The valuation framework by Ohlson (1995) is commonly used in value relevance research (Barth et al., 2000). In the original Ohlson model, value is dependent on accounting information, with market value per share as the dependent variable, and earnings, book value and dividends as independent variables (Ohlson, 1995).

The R2 is used as the key metric to measure value relevance as it explains how much variance in market value per share is explained by the accounting information in question (Beisland, 2009). Since the Ohlson model was published, studies have contributed with redefinitions of the original model within valuation research, to examine the relationship between market value and variables of accounting information.

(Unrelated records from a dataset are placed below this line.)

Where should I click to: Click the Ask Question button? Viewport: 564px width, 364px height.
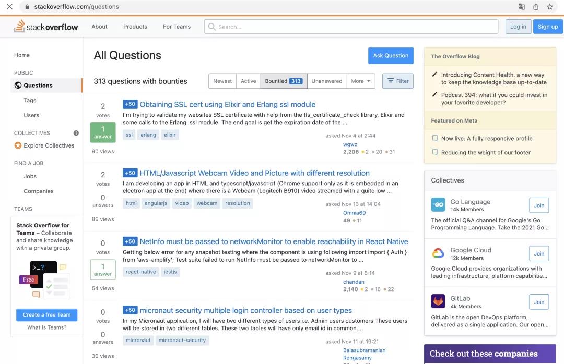391,56
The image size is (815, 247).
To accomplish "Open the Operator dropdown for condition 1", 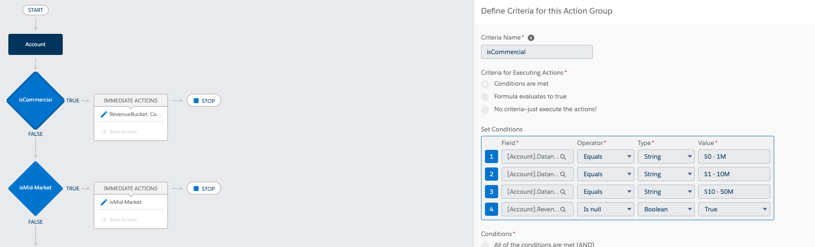I will [x=606, y=156].
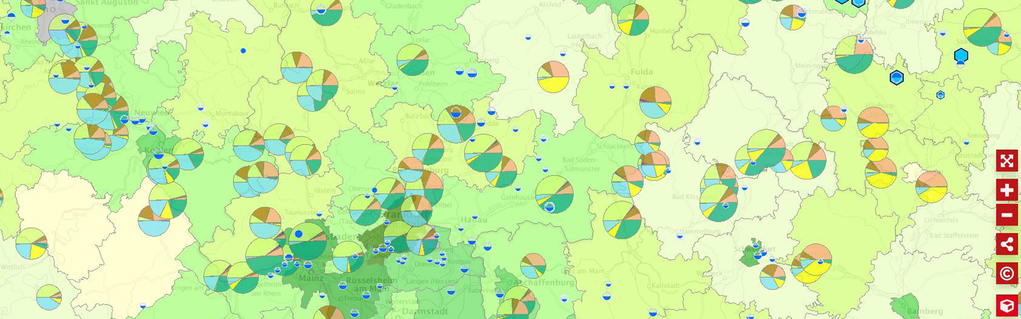Zoom in with the plus button

[1007, 190]
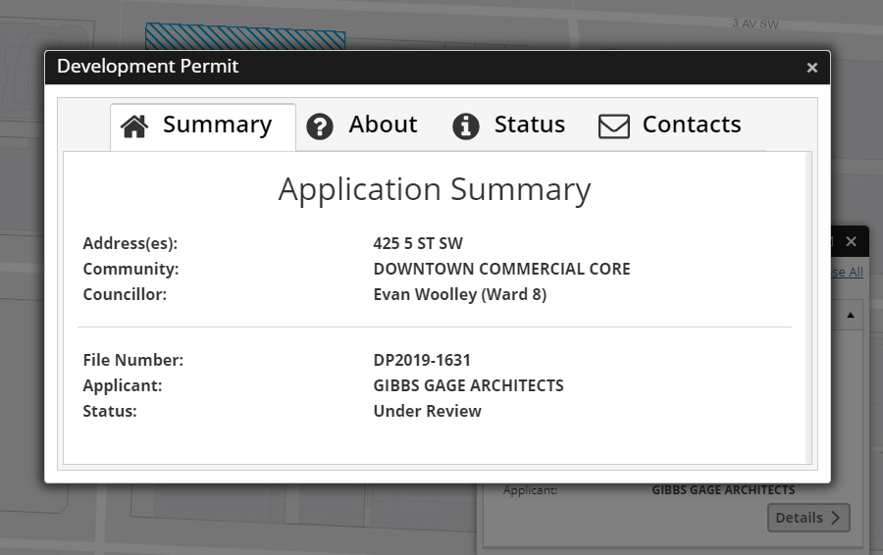Viewport: 883px width, 555px height.
Task: Click the question mark About icon
Action: click(x=320, y=126)
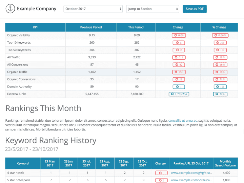Screen dimensions: 244x183
Task: Expand the Jump to Section dropdown
Action: [153, 9]
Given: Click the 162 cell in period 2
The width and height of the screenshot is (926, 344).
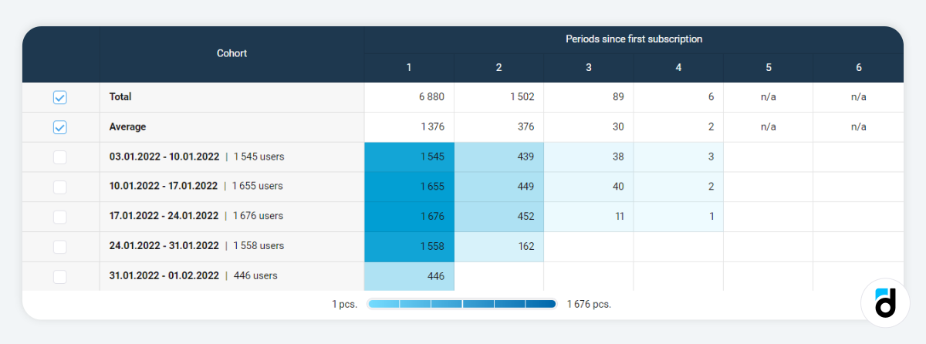Looking at the screenshot, I should coord(498,247).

Moreover, Beisland (2009) highlights the importance of dissociate relative and incremental value relevance. The difference is defined by Biddle et al. (1995) stating that “incremental comparisons ask whether one accounting measure provides information content beyond that provided by another, and apply when one measure is viewed as given and an assessment is desired regarding the incremental contribution of another (e.g., a supplemental disclosure). Relative comparisons ask which measure has greater information content and apply when making mutually exclusive choices among alternatives”.

We are adopting the interpretation described by Francis and Schipper (1999) using the valuation framework by Ohlson (1995) measuring value relevance using the adjusted R2 as a key metric to examine the relative value relevance. We use the adjusted R2 instead of R2 because our models are multivariate OLS regressions. Hence, an increased adjusted R2 value implies increased relative value relevance. Furthermore, we are examining the incremental value relevance by adding an IFRS 16 dummy to our regressions, forcing our independent variables to interact with the IFRS 16 implementation.

4.2.1 Models

Model (1) is a developed model following the adjusted Ohlson model utilized by Mirza et al. (2019) but designed specifically for the purpose of this study. Model (1) is a multivariate OLS regression, including firm- specific control variables, consisting of accounting information items related to IFRS 16. Coherent with the original model by Ohlson (1995) and the adjusted model by Mirza et al. (2019) we are choosing market value per share (MVPS) as our dependent variable which is a proxy for firm value. Coherently with Ohlson (1995)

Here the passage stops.